#### The problem:
How many lines in the records below contain the string "link"? Reply with the number alone.

Collected data entries
#####
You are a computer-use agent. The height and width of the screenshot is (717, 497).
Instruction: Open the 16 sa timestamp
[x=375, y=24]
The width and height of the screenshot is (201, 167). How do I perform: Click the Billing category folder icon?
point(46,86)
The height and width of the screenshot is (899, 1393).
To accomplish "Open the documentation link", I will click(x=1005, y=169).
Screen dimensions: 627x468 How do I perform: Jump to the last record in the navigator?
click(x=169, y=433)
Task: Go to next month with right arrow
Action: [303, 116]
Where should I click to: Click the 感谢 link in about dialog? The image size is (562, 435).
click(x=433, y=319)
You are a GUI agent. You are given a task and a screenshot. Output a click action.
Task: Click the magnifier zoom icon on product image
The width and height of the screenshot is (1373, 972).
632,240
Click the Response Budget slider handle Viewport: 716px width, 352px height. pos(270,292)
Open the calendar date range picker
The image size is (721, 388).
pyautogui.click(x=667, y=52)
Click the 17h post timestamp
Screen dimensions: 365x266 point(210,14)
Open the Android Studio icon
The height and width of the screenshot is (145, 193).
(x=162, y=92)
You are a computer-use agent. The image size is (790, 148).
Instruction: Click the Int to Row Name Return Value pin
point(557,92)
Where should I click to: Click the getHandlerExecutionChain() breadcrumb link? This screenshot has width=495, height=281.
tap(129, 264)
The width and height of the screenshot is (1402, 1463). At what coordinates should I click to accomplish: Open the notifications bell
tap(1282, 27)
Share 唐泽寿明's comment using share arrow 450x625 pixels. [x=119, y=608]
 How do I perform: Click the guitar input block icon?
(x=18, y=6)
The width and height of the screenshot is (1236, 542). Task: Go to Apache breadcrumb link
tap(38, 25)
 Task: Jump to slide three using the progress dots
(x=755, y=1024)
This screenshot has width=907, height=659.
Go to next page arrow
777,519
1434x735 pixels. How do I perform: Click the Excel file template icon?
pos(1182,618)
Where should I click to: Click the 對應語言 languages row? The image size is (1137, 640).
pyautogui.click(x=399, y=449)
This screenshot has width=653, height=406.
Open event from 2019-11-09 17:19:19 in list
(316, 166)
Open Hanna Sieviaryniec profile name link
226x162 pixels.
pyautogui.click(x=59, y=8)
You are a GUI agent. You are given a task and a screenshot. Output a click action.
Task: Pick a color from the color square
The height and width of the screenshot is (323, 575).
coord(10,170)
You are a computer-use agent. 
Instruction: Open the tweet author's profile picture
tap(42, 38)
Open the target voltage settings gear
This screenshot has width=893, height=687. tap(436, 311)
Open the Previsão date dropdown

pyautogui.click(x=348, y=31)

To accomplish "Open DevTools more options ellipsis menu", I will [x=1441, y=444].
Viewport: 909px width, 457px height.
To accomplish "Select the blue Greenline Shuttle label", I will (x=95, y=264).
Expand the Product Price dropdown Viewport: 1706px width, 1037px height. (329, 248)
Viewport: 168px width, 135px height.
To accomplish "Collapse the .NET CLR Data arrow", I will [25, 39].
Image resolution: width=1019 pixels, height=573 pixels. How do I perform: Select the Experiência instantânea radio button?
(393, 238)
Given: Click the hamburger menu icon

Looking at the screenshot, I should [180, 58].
#####
#### Response below:
5